Najlepszym działaniem jest profilaktyka, czyli unikanie czynników ryzyka, przede wszystkim dużego spożycia kwasów. Z tego powodu należy ograniczyć konsumpcję napojów gazowanych, izotonicznych oraz energetycznych, które są najbardziej zabójcze dla szkliwa. Warto również unikać nadmiernej suchości w jamie ustnej, która sprzyja erozji szkliwa. Co warto zmienić?

- Gdy pijemy lub jemy produkty bogate w kwasy używajmy słomki lub pamiętajmy, aby przynajmniej 30 minut odczekać z myciem zębów. Szkliwo po kontakcie z kwasami z jedzenia jest rozmiękczone i podwójnie narażone na podrażnienia, dlatego szczotkując zęby od razu wcieramy kwasy jeszcze głębiej. Gdy nie mamy pod ręką szczoteczki i pasty z aminofluorkiem, przepłuczmy usta wodą mineralną, aby zneutralizować działanie kwasów lub stosujmy gumę do żucia z ksylitolem. Żucie gumy nawet 10-krotnie pobudza produkcję śliny, która jest bardzo ważna - w delikatny sposób remineralizuje szkliwo i przywraca naturalne pH w ustach – doradza stomatolog.

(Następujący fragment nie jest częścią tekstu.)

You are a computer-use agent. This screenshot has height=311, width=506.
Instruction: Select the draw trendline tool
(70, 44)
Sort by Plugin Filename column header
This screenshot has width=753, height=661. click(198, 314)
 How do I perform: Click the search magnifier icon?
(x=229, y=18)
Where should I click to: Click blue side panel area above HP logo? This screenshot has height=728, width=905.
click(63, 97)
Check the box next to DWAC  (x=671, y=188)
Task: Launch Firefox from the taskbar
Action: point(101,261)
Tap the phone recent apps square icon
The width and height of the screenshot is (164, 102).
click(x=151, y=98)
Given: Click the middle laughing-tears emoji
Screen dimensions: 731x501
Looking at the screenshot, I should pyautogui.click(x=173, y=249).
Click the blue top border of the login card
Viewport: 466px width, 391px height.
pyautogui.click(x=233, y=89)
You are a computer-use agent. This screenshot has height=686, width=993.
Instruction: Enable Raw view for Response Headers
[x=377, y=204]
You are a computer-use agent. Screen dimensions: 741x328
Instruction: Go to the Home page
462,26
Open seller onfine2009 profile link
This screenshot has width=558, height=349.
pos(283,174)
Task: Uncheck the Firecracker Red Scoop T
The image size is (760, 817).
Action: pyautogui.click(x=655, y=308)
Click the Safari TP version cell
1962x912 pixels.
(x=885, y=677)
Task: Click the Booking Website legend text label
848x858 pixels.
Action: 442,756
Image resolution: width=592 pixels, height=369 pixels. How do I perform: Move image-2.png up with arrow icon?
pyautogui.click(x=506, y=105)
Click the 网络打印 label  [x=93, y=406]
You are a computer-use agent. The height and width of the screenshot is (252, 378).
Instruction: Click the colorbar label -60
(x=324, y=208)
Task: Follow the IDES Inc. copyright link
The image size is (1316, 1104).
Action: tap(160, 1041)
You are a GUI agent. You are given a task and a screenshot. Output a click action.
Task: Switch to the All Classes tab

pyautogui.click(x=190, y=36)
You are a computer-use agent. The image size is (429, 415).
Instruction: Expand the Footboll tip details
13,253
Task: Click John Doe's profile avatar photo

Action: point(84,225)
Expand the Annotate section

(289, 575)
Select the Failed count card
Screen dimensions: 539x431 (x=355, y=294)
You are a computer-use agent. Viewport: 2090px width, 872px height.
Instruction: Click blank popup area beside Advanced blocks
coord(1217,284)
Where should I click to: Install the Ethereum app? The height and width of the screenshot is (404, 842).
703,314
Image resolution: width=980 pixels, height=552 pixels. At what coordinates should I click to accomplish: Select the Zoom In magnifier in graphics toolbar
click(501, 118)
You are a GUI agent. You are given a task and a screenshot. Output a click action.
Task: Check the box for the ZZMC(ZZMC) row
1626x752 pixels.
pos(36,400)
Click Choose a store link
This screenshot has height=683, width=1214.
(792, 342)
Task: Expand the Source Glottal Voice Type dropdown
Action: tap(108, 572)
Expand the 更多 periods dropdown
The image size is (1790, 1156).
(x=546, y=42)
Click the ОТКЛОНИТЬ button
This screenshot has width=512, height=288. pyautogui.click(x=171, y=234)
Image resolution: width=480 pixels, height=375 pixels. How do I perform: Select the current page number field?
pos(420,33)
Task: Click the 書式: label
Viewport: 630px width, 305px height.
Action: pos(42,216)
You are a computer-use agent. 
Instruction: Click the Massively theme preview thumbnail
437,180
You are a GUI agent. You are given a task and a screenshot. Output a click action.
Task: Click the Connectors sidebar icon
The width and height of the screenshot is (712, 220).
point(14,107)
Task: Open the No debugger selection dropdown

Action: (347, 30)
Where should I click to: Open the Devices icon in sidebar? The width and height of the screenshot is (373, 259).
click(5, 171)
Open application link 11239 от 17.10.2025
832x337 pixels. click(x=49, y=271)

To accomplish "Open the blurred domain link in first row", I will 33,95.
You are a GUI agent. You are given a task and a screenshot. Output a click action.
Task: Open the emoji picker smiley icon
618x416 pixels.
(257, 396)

Na początku erozja może być niezauważalna, dlatego najlepiej kontrolować zęby u dentysty. W przypadku umiarkowanej erozji szkliwa warto zdecydować się na profesjonalny zabieg fluoryzacji w gabinecie, który wzmocni zęby, zremineralizuje je i zredukuje ryzyko patologii. Gdy jednak stopień erozji jest zaawansowany, jedyną metodą przywrócenia estetyki mogą być licówki, które zamaskują przebarwienia i bruzdy, nadadzą zębom pożądany kształt i wzmocnią je. Z problemami gastrycznymi trzeba udać się do gastrologa, który zaordynuje odpowiednie leczenie przyczynowe.